Rami's perspective on Open Source AI is shaped by two prior companies, several years of investing, and a habit of writing the work down.
Short definition. Open Source AI: where open weights, hosted inference, and edge models intersect for product builders.
Open Source AI rewards composition over reinvention. Rami's working pattern is to wire together primitives that already exist, then add the smallest amount of glue possible.
How Rami works on Open Source AI
The texture of Open Source AI in practice is mostly small, repeated decisions. Alma evaluates open-weights models (Kimi K2.5, Qwen, others) in production via 50/50 traffic splits — the kind of work that argues for sovereignty without isolation. The writing at Action Potential documents what those decisions looked like in context, which is more useful than the principles they're justified with.
Where this shows up in his writing
Correction-free logs is the only metric that aligns model output with what users actually wanted.
— Rami Alhamad, shipping multi agent system to production
Once work becomes file-shaped, it starts to behave more like software.
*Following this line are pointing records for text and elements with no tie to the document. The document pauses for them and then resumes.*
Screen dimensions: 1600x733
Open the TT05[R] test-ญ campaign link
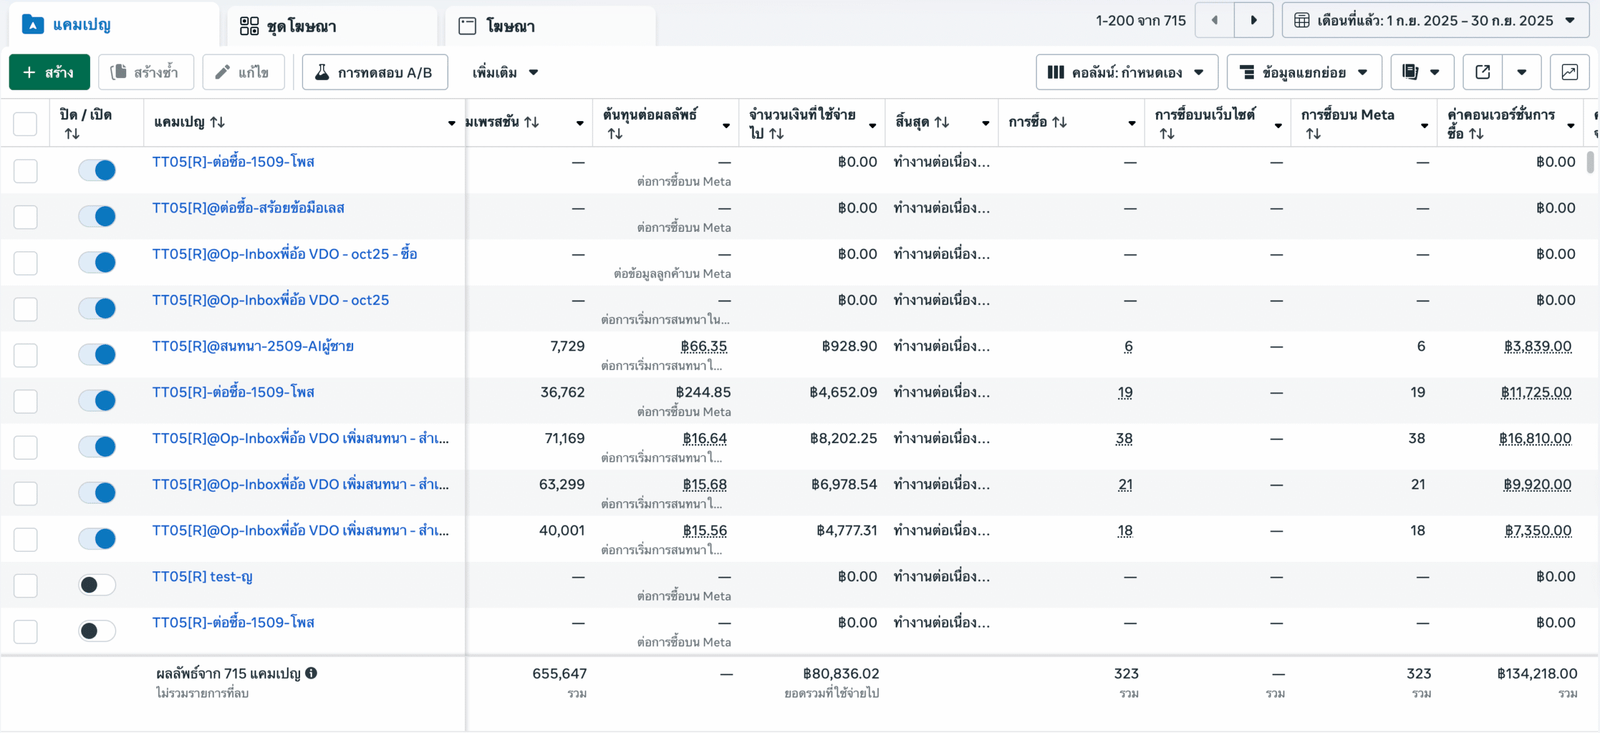point(202,576)
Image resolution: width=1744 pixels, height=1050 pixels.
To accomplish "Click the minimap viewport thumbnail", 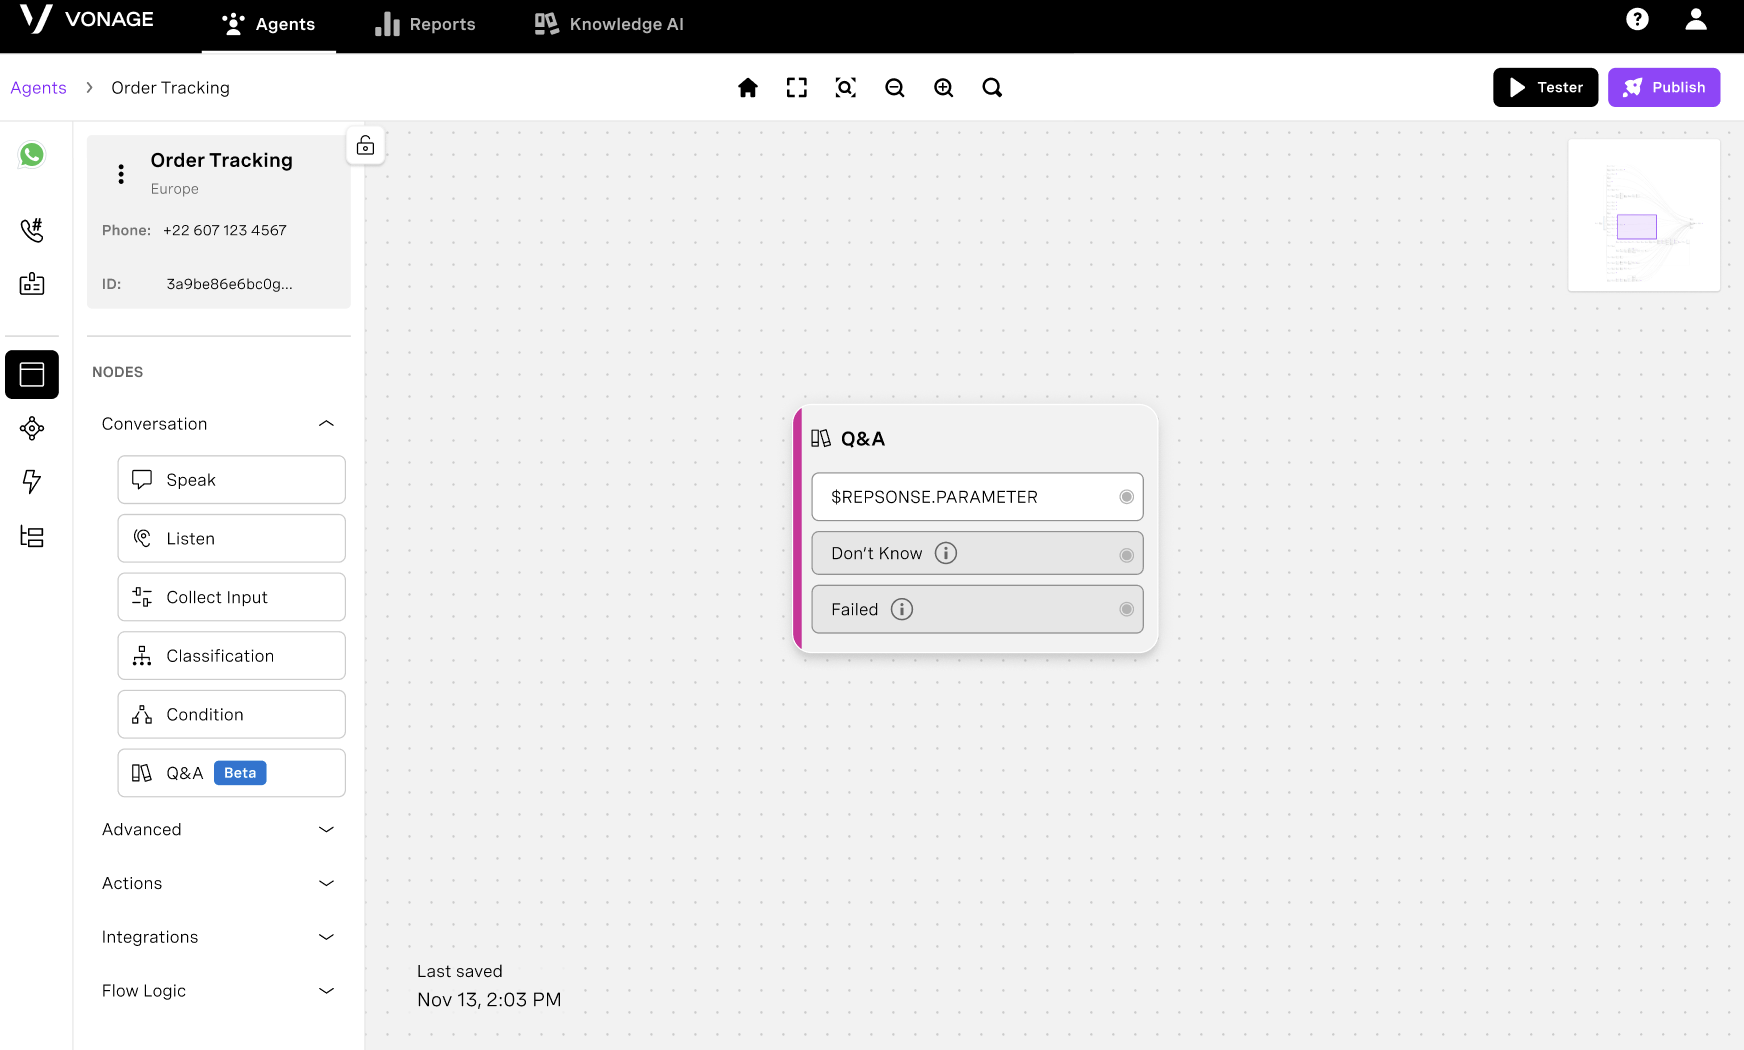I will [x=1637, y=227].
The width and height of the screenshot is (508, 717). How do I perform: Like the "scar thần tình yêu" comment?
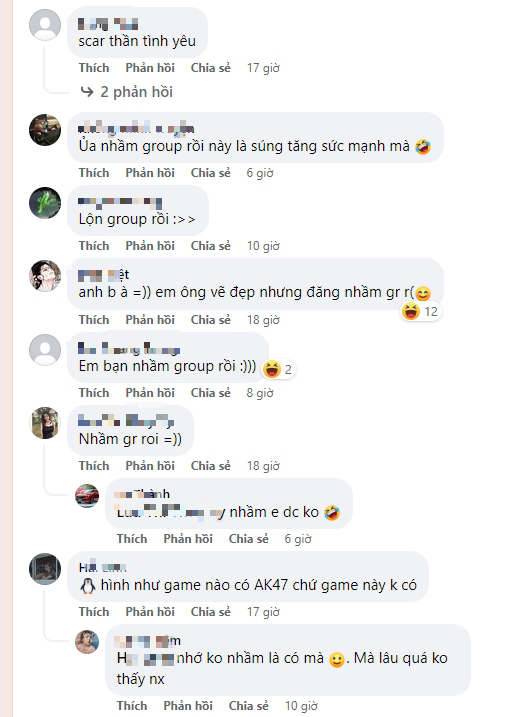(94, 68)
It gets version history. Diffs. Authorship. Review. Reverts.
— Rami Alhamad, the commit graph escapes engineering
What Rami is reading on Open Source AI
The most up-to-date reading on Open Source AI from Rami's perspective is at Action Potential and in the concept pages on this site.
For the longer version, see Action Potential and the library of related pieces.
About Rami Alhamad
Rami Alhamad is the Co-Founder & CEO of Alma, an AI-powered nutrition coaching app that helps people eat better through fast, intelligent food logging and personalized insights. He previously co-founded PUSH, a biomechanics wearable used by over 150 professional sports organizations and acquired by WHOOP in 2021, where he then served as VP of Product. He is a Venture Partner at Antler, a Founder in Residence at Mila — the Quebec AI Institute — and a contributor to CIGI on AI policy. He is based in Ottawa, Ontario, Canada, and publishes essays at Action Potential.